Some thoughts : There are positive rationals $a,b,c$ and an integer $r\geq 2$ such that $\alpha=a^{\frac{1}{r}},\beta=b^{\frac{1}{r}},\gamma=c^{\frac{1}{r}}$. Multiplying by a suitable common denominator, we may assume that $a,b,c$ are integers.

EDIT(10/12/2014) Perhaps one can use induction on $t$, the number of primes diving $abc$. Indeed, the base case $t=1$ follows from the irreducibility of $X^r-p$ for a prime $p$ (remember Eisenstein’s criterion).

Answer 1

I just found that this property follows from a proposition in the following paper by Iurie Boreico(see the "Higher powers" section on page 91) : http://www.thehcmr.org/issue2_1/mfp.pdf.
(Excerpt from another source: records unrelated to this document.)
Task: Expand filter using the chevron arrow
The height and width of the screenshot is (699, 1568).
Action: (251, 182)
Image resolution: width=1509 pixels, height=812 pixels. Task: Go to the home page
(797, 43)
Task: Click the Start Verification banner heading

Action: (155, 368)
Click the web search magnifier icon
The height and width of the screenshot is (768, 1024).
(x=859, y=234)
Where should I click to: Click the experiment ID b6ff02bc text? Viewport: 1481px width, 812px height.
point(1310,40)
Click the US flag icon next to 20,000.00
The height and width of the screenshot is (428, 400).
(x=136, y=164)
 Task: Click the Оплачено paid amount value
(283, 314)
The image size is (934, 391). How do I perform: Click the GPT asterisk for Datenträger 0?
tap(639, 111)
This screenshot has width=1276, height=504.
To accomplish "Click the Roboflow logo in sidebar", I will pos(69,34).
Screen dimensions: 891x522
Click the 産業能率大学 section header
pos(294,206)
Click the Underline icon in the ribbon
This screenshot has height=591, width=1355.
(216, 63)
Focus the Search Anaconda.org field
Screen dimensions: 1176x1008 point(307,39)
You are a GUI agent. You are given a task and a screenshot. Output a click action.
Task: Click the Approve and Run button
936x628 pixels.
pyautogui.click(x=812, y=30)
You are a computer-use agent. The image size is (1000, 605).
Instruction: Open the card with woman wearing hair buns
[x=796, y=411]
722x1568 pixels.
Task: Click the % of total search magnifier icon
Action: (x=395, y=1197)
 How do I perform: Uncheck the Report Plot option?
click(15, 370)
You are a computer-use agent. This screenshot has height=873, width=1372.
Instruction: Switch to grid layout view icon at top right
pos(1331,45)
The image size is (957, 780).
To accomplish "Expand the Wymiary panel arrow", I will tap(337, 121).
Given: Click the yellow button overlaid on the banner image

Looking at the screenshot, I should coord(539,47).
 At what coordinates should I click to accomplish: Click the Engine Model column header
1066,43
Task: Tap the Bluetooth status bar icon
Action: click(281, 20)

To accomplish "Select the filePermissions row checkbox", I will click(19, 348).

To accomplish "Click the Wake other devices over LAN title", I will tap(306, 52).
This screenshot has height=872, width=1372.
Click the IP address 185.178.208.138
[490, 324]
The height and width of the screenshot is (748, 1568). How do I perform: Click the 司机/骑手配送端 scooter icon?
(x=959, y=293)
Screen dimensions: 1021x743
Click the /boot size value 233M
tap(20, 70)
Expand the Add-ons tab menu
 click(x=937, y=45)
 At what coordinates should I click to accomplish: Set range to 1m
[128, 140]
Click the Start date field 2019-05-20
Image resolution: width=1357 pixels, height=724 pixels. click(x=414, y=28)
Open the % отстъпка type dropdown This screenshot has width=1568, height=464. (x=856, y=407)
Note that in Boreico’s theorem all the coefficients in the linear relation are assumed to be nonnegative except the one before $1$. This is not a problem when we have three elements : if $q_1a_1^{\frac{1}{r}}+q_2a_1^{\frac{1}{r}}+q_3a_3^{\frac{1}{r}}=0$ with $q_1,q_2,q_3$ rational, then the $q_i$ are not all of the same sign. So, for example, $q_1$ and $q_2$ share the same sign while $q_3$ is of the opposite sign. Then

$$ \frac{-q_1}{q_3}\bigg(\frac{a_1}{a_3}\bigg)^{\frac{1}{r}}+ \frac{-q_2}{q_3}\bigg(\frac{a_1}{a_3}\bigg)^{\frac{1}{r}}=1, $$

and now we can apply Boreico’s theorem.